WORK REQUIRED :: An unchanged copy of each entry below is needed; keep the pictures out of it.

RECORDS PROVIDED ::
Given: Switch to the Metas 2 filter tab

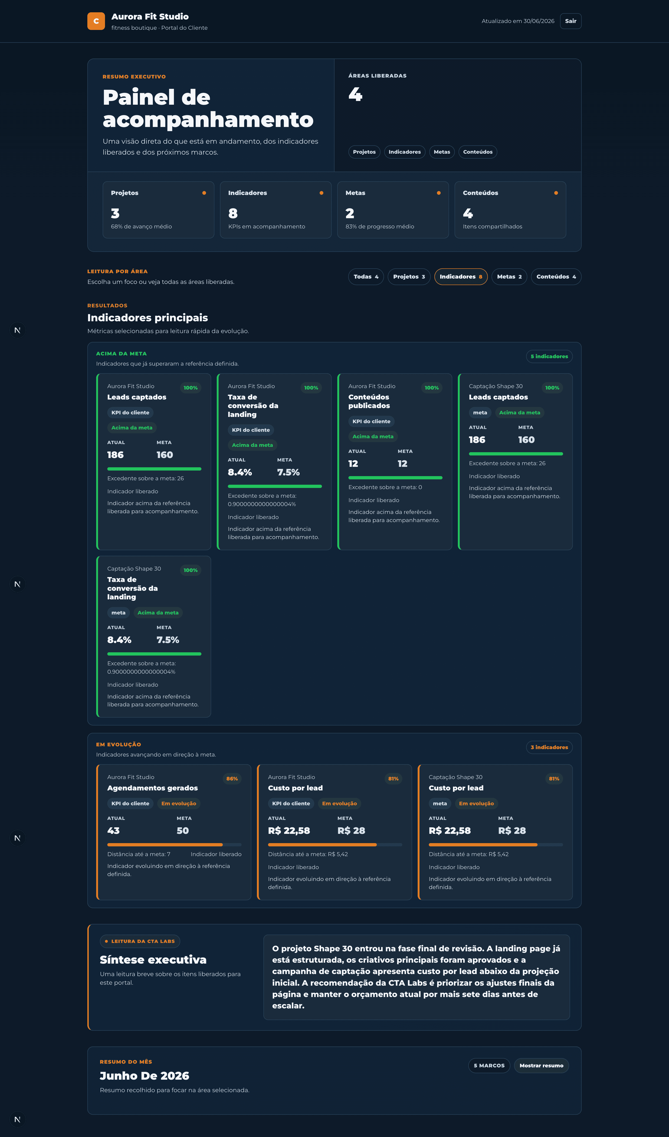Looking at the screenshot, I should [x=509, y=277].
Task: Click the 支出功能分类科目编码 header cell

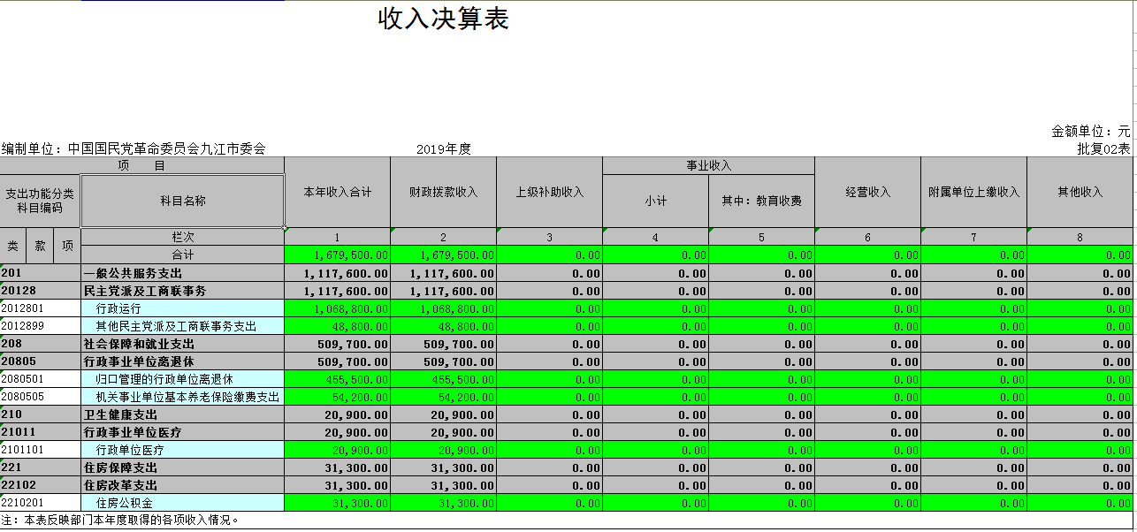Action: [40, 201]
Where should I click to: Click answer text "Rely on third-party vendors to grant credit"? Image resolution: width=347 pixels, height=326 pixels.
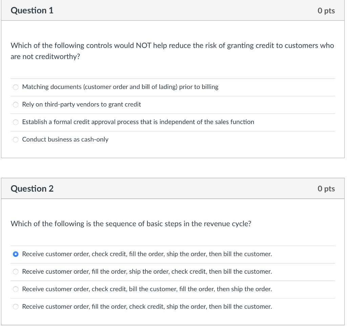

RESULT FOR THIS TASK ::
Given: Switch to the Metas 2 filter tab

Looking at the screenshot, I should [x=509, y=277].
Task: Click the 支出功能分类科目编码 header cell

Action: [40, 201]
Where should I click to: Click answer text "Rely on third-party vendors to grant credit"? Image resolution: width=347 pixels, height=326 pixels.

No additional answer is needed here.